Le Royaume Uni peut perdre beaucoup si les frontières de l'Europe se ferment à ses produits et services. Mais l’Europe peut perdre beaucoup si le Royaume Uni ferme ses frontières également. Et notamment la France. En effet, le Royaume Uni importe énormément en provenance de l'Europe. Et en particulier de la France, pays avec lequel son commerce extérieur est déficitaire. Une fermeture des frontière signifierait une crise en Europe, et particulièrement chez un des membres les plus fragiles de l'Union : la France.
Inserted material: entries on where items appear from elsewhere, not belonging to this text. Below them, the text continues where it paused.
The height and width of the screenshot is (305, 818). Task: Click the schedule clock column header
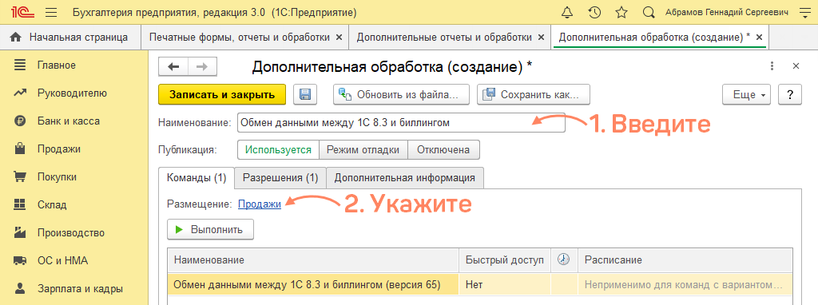pyautogui.click(x=564, y=259)
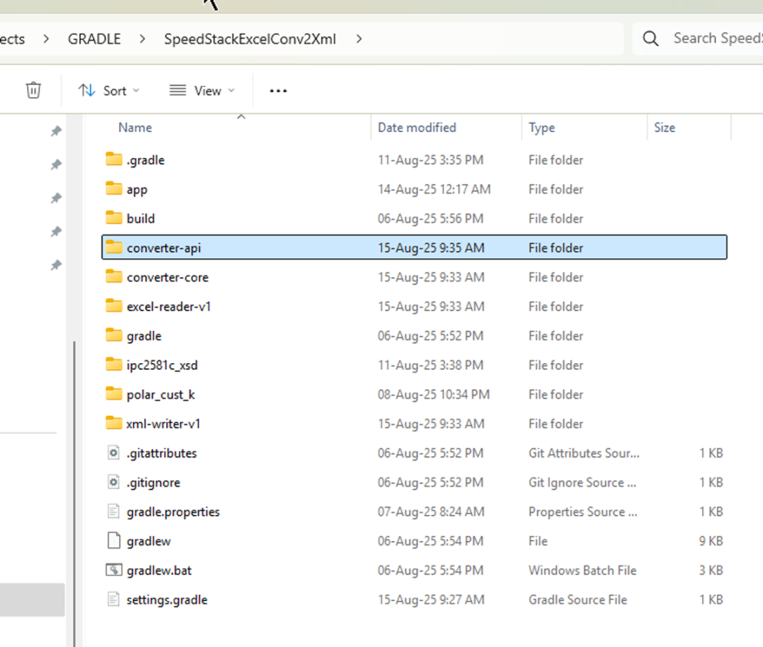763x647 pixels.
Task: Select the gradle.properties file
Action: click(x=173, y=512)
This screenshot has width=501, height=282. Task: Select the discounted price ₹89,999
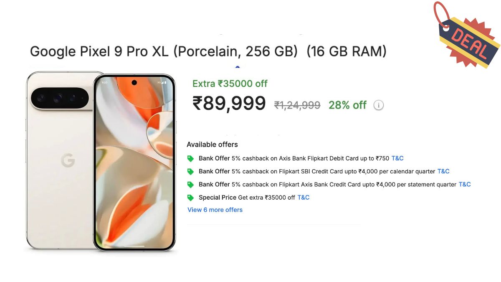pyautogui.click(x=230, y=103)
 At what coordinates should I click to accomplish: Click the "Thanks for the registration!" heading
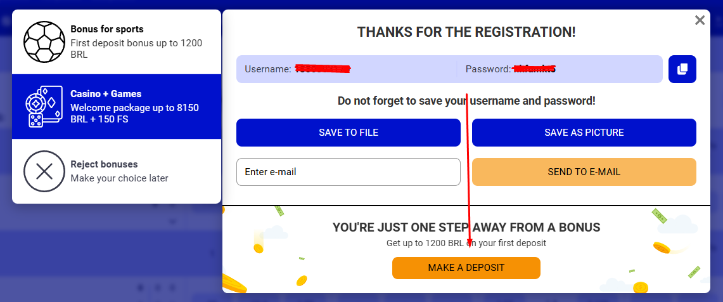pyautogui.click(x=466, y=32)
Le Royaume Uni est par ailleurs un pays actuellement très dynamique. Du point de vue de la croissance, et du point de vue de la création et du développement d'entreprises. C'est LE pays européen des start up. Ce dynamisme signifie des importations de biens et services en provenance de l'Union Européenne. Mais aussi un atout pour l'Europe. Le Royaume Uni est tourné vers le futur et vers les pays émergents. Il est impératif de tout faire pour rester lié à cette dynamique. L'Europe a tout intérêt à garder ce pays dans une zone de libre échange.
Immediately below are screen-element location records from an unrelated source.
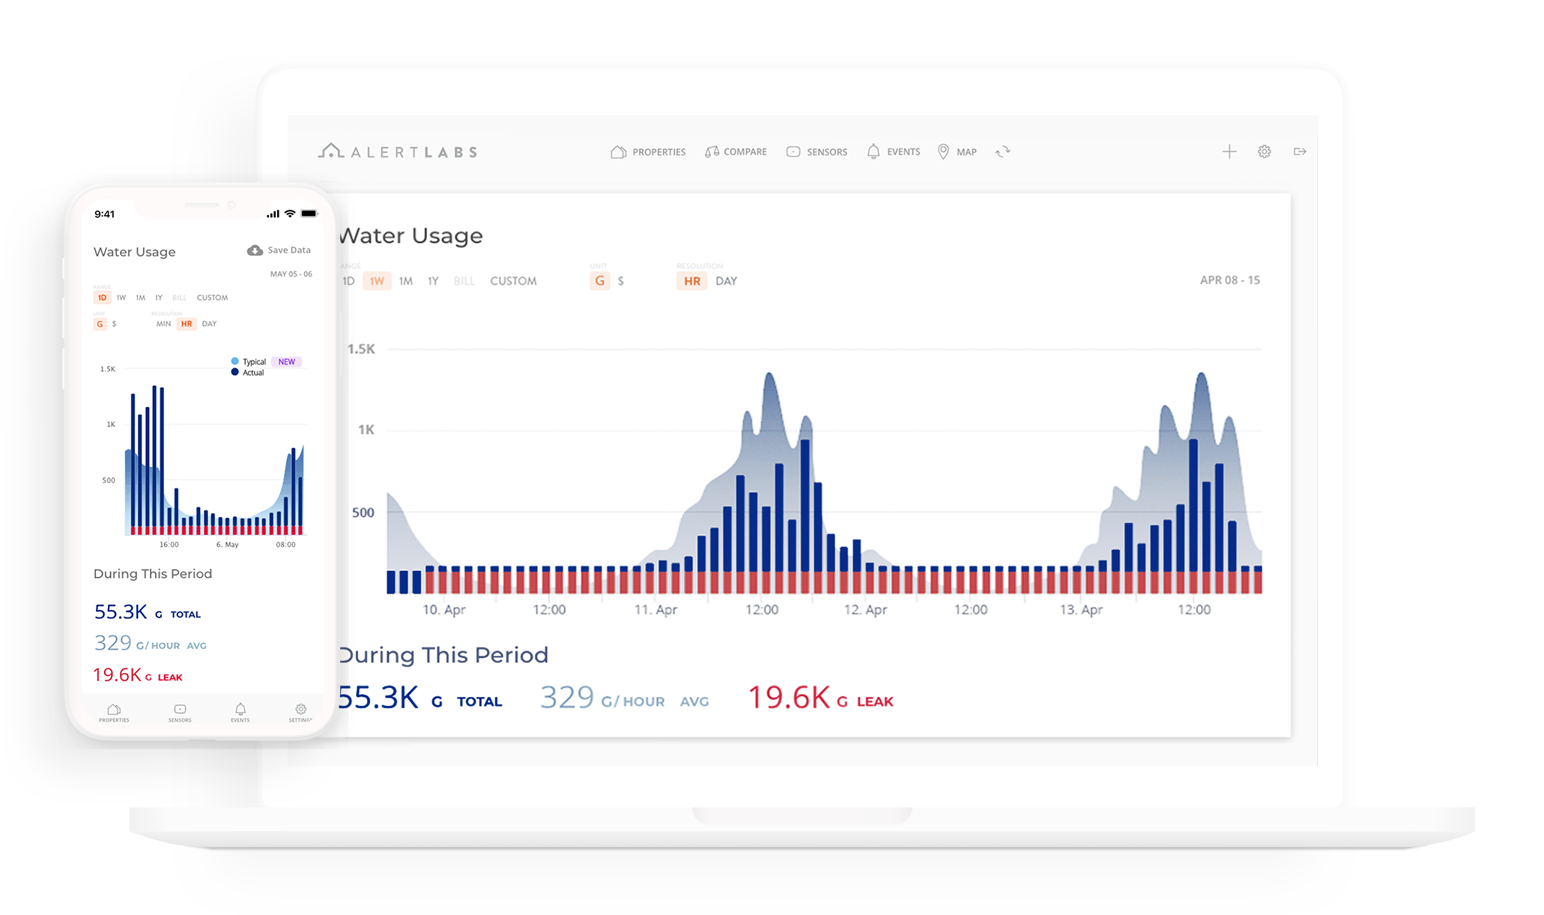This screenshot has width=1544, height=915.
Task: Click the Alert Labs logo
Action: tap(398, 151)
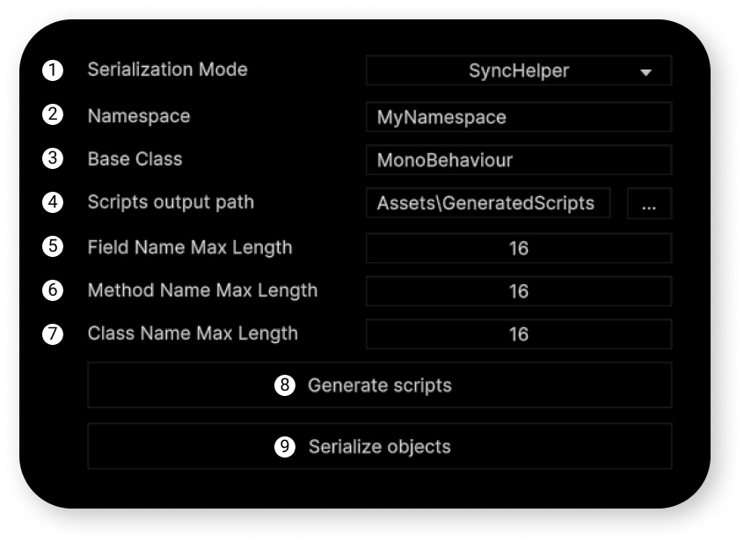The height and width of the screenshot is (542, 744).
Task: Click the circled 9 beside Serialize objects
Action: coord(285,447)
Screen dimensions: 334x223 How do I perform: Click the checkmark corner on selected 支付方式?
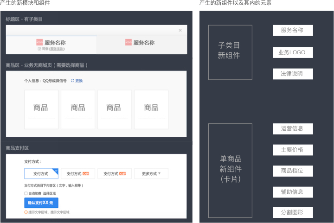[56, 171]
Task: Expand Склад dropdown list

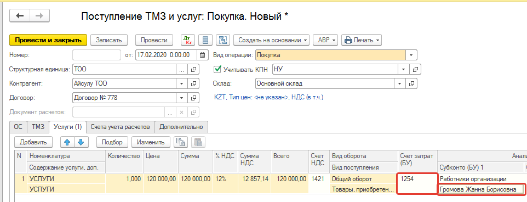Action: click(x=400, y=83)
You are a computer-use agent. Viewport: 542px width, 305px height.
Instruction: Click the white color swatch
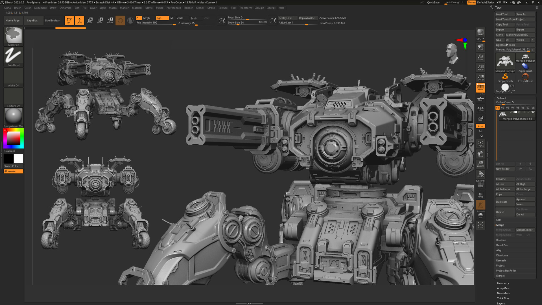(19, 159)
Un pays a beaucoup à perdre avec le Brexit, et c'est la France. Car le commerce extérieur français avec le Royaume Uni est bénéficiaire. Car le Royaume Uni est un partenaire majeur de la France, après l'Allemagne. La France a intérêt à maintenir le libre échange avec le Royaume Uni, surtout compte tenu de son atonie actuelle. Le Royaume Uni est un facteur de croissance pour la France.

D'autre part, le dynamisme du Royaume Uni équilibre celui de l'Allemagne. Et la France a peu de chance de récupérer des activités financières importantes. Elle ne récoltera que des miettes, du fait de sa fiscalité et de sa réglementation anti-entreprises. Afin de faire contrepoids à l'Allemagne, la France a intérêt que Londres reste une place financière importante en euros. Sinon, c'est l'Allemagne qui récoltera la mise.

En conclusion, les prédictions apocalyptiques en cas de brexit sont absurdes. A moins que les partenaires du Royaume Uni ne se tirent une balle dans le pied, provoquant eux-mêmes une crise. Plutôt que de jouer les oiseaux de mauvais augures, mieux vaudrait s'intéresser aux raisons qui motivent le brexit.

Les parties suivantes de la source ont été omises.